Saved data entries
______

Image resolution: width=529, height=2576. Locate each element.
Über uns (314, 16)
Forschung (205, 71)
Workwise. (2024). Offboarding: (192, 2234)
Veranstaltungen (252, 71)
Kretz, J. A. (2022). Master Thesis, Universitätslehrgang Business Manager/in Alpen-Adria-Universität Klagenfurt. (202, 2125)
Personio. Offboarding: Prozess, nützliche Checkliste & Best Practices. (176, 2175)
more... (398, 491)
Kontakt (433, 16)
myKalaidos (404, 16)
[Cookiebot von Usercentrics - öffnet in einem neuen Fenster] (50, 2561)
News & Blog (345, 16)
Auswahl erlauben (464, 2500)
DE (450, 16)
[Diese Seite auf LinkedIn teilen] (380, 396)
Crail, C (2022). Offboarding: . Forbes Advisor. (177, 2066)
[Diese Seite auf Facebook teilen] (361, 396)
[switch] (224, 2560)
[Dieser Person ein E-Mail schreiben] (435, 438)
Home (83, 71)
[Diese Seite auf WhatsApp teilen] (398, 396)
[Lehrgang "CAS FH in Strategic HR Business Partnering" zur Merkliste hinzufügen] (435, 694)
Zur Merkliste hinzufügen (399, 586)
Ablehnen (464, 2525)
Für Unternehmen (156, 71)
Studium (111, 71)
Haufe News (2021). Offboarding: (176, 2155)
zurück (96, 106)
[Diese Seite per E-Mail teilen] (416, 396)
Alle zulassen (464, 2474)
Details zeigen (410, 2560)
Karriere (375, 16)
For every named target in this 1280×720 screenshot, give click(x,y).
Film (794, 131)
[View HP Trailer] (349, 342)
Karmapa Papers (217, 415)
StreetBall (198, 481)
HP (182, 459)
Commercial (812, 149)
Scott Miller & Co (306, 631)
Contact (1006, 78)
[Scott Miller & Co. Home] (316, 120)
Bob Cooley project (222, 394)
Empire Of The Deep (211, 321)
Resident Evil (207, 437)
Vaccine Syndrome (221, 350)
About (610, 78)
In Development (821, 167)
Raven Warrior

______

Brief: Find the word "News" in the entries above and gather every line that holds it.

Answer for the task:
News & Blog (345, 16)
Haufe News (2021). Offboarding: (176, 2155)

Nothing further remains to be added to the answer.